Nous avons inclus 24 ensembles de données provenant de 23 études qui ont évalué 16 702 surfaces dentaires. Le PIR a été évalué dans 6 ensembles de données (673 surfaces dentaires), le TCO dans 10 ensembles de données (1171 surfaces dentaires), et le FOTI/DIFOTI dans 8 ensembles de données (14 858 surfaces dentaires). Le domaine de la sélection des participants comptait le plus grand nombre d'études jugées à un risque de biais élevé(16 études). À l'inverse, pour le test index, l’examen de référence et les domaines du flux et du temps, la majorité des études ont été jugées comme présentant un faible risque de biais (16, 12 et 16 études respectivement). Les préoccupations concernant l'applicabilité des données probantes ont été jugées élevées ou peu claires pour tous les domaines. Notamment, 14 études ont été jugées très préoccupantes pour la sélection des participants, en raison du recrutement sélectif des participants, du manque d'examinateurs indépendants et de l'utilisation d'une méthode d'étude in vitro. L'estimation globale pour tous les dispositifs d'illumination inclus était de 0,75 (intervalle de confiance (IC) à 95 % de 0,62 à 0,85) et de 0,87 (IC à 95 % de 0,82 à 0,92), avec un rapport des cotes de diagnostic de 21,52 (IC à 95 % de 10,89 à 42,48). Dans une cohorte de 1000 surfaces dentaires avec une prévalence de caries amélaires de 57 %, cela aurait pour conséquence que 142 surfaces dentaires seraient classées comme exemptes de maladie malgré des carie amélaires réellement présentes (faux négatifs), et 56 surfaces dentaires seraient classées comme malades en l'absence de carie amélaires (faux positifs). Une comparaison formelle de la précision en fonction du type d'appareil a révélé une différence de sensibilité et/ou de spécificité (Chi2(4) = 34,17, P < 0,01). Une analyse plus approfondie a révélé une différence de sensibilité entre les différents dispositifs (Chi2(2) = 31,24, P < 0,01) avec une sensibilité plus élevée de 0,94 (IC à 95 % 0,88 à 0,97) pour les TCO par rapport au PIR 0,58 (IC à 95 % 0,46 à 0,68) et au FOTI/DIFOTI 0,47 (IC à 95 % 0,35 à 0,59), mais pas de différence significative de spécificité (Chi2(2)= 3,47, P = 0,18).
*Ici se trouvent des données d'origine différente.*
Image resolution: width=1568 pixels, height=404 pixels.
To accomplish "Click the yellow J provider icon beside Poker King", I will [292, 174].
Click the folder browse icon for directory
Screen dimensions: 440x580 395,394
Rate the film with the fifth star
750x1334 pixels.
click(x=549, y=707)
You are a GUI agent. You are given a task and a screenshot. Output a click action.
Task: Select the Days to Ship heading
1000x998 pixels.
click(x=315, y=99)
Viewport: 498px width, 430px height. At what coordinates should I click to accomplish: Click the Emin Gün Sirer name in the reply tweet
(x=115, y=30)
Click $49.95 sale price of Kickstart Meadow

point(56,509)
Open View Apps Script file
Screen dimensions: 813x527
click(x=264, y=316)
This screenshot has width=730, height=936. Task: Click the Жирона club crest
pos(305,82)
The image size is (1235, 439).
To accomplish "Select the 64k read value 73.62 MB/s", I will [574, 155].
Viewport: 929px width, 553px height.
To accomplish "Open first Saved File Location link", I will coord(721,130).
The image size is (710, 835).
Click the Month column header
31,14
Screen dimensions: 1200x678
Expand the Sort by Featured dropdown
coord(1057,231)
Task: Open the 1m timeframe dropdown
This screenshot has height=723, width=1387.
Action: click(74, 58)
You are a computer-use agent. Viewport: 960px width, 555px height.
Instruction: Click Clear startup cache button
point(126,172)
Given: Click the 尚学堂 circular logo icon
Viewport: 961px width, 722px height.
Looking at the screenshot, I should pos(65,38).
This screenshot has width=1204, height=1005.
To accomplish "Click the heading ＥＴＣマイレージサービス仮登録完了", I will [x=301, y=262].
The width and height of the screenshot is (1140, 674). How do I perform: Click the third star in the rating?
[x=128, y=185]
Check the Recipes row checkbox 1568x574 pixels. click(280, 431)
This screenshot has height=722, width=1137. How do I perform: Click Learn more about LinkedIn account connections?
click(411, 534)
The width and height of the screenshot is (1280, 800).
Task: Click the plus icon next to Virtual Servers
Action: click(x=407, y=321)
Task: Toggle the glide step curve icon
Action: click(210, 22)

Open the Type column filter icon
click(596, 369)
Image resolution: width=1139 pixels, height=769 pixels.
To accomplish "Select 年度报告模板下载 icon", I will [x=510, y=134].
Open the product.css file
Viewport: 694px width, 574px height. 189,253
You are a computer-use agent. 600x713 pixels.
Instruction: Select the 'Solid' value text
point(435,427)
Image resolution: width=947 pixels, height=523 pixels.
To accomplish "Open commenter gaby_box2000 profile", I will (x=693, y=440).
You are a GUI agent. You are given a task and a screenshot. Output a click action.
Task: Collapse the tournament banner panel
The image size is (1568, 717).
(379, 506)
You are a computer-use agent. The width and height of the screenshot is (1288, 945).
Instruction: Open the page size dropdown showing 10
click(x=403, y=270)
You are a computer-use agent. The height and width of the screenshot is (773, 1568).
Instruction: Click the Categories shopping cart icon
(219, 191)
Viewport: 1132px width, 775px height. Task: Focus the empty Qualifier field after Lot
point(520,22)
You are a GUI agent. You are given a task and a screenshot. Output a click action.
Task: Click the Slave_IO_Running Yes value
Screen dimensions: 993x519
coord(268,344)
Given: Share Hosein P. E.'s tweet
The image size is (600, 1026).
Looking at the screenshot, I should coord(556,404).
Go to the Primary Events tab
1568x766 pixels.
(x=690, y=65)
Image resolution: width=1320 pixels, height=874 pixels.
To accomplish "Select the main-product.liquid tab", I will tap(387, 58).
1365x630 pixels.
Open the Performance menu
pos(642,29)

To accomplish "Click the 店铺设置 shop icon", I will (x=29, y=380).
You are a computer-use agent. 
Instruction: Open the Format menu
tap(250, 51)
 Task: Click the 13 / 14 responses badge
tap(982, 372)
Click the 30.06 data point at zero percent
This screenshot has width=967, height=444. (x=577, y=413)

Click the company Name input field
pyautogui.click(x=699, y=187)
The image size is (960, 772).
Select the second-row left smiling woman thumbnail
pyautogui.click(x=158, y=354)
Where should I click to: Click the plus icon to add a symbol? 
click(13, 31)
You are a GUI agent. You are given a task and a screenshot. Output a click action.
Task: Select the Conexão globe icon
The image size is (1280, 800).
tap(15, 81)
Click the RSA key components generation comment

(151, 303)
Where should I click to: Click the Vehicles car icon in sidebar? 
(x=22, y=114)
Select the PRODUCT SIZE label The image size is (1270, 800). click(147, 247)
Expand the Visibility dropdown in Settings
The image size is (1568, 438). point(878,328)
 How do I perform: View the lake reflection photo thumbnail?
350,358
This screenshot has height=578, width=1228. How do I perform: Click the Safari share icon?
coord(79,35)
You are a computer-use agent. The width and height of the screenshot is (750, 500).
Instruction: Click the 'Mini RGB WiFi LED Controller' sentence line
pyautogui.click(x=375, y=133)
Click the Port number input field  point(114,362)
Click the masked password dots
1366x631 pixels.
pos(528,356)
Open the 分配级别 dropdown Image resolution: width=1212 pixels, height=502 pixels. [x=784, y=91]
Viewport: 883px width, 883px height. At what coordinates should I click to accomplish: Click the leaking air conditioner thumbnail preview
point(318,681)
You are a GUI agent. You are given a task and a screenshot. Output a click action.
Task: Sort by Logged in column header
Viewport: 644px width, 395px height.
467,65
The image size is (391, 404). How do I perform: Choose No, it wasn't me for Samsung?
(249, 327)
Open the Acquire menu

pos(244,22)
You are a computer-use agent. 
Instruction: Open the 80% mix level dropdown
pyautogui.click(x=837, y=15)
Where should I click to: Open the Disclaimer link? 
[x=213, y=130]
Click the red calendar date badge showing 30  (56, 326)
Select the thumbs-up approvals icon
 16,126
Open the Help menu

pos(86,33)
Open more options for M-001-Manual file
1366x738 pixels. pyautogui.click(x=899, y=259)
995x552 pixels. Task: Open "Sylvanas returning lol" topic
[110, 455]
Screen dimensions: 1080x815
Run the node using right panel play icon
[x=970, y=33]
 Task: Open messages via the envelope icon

À la lumière de ces résultats, nous avions prévu d'évaluer formellement les sources potentielles d'hétérogénéité selon le type de dispositif, mais en raison du nombre limité d'études pour chaque type de dispositif, nous n'avons pas pu le faire. Pour l'interprétation, nous avons présenté les graphiques en forêt couplés pour chaque type de dispositif en fonction de la source potentielle d'hétérogénéité.
Nous avons estimé que le niveau de confiance des données probantes était faible et avons abaissé deux niveaux au total en raison des limites évitables et inévitables de la conception et de la conduite des études, le caractère indirect découlant des études in vitro et de l'imprécision des estimations.